April 25, 2017 by Jeff Smoot
With the rise of IoT and cloud computing, today’s designs are packing-in more sensors, transistors, and processors per square inch, leading to higher application densities and functionality. However, with these higher densities comes an unwanted byproduct, additional heat. As is often the case, the limiting factor for such designs is not the capabilities of the individual components, but more likely the limitations of the components due to the excess heat. Understanding that electronic components, especially semiconductors, are designed to work within a specific temperature range beyond which their performance is not guaranteed, is important. As is recognizing the common concern that heat generated by the components themselves, including passive devices, can result in elevated operating temperatures, potentially leading to device failure.
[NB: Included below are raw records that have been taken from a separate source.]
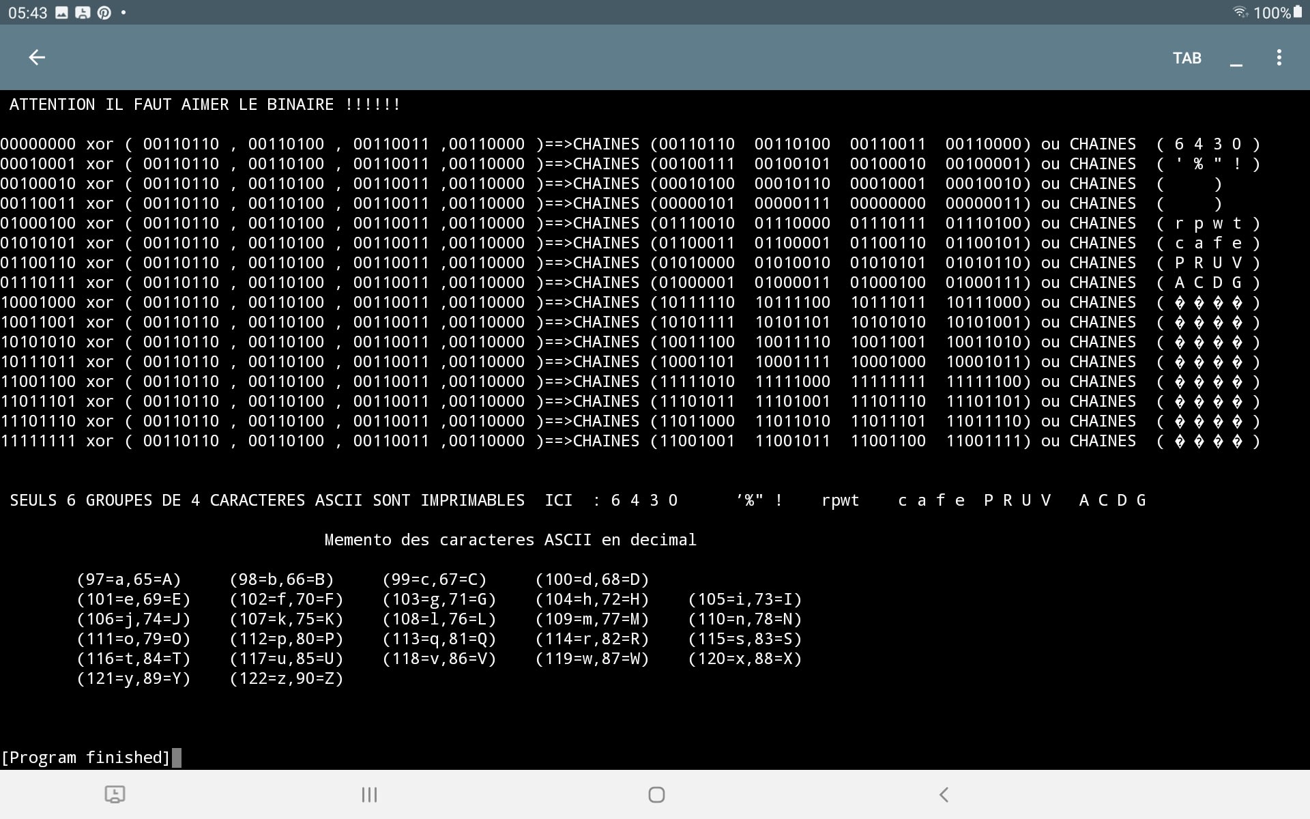Viewport: 1310px width, 819px height.
Task: Tap the image notification icon in the status bar
Action: pos(61,12)
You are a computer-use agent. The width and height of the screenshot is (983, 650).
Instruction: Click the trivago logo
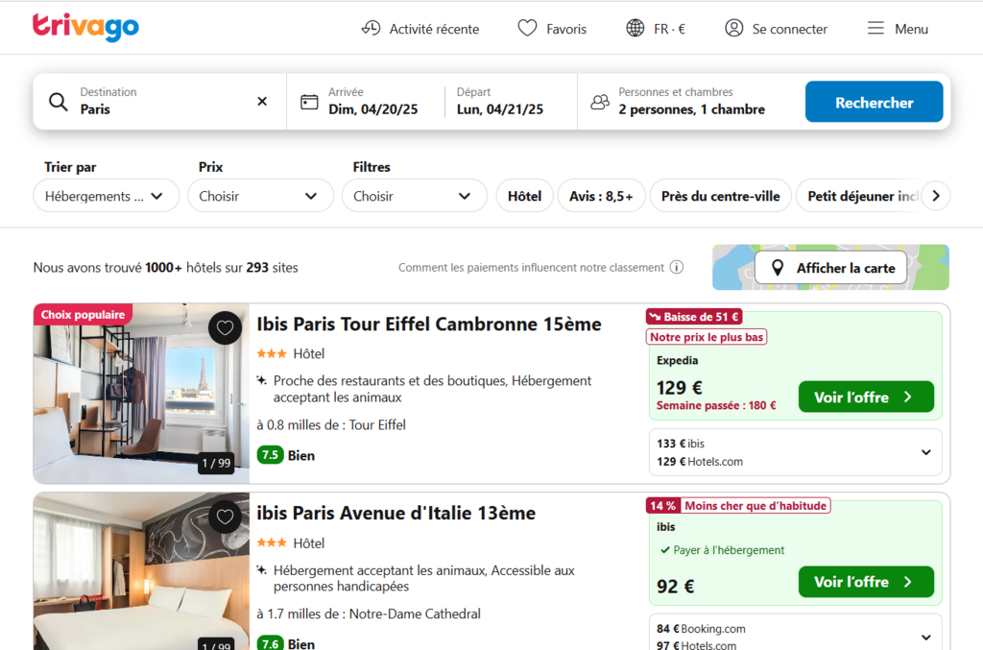tap(84, 28)
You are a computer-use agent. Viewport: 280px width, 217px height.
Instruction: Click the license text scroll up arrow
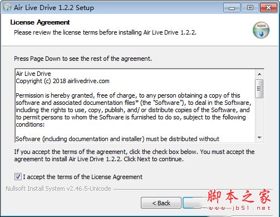[x=259, y=74]
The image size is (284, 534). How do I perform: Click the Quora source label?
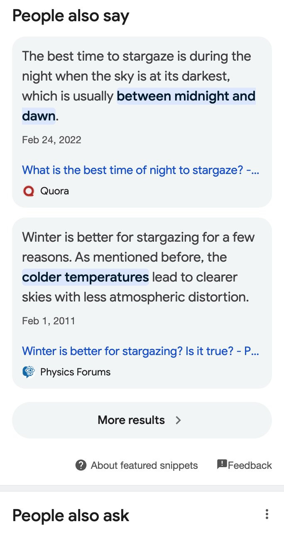(54, 191)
Typically, convection cooling is paired with conduction to further dissipate heat that has spread into a PCB, or where a heat sink has been used to extract heat from a component like an integrated circuit. This combination of conduction and convection works fine when airflow is unimpeded, but when electronics are placed in an enclosure, it is another ball game!
Consequently, unless an enclosure is extremely well ventilated, natural convective air cooling will not be sufficient to cope with anything more than very low levels of heat dissipation. This then leads us into an analysis of an appropriate forced-air solution to cool the application, including the type, size and performance of the fan(s) required to achieve this.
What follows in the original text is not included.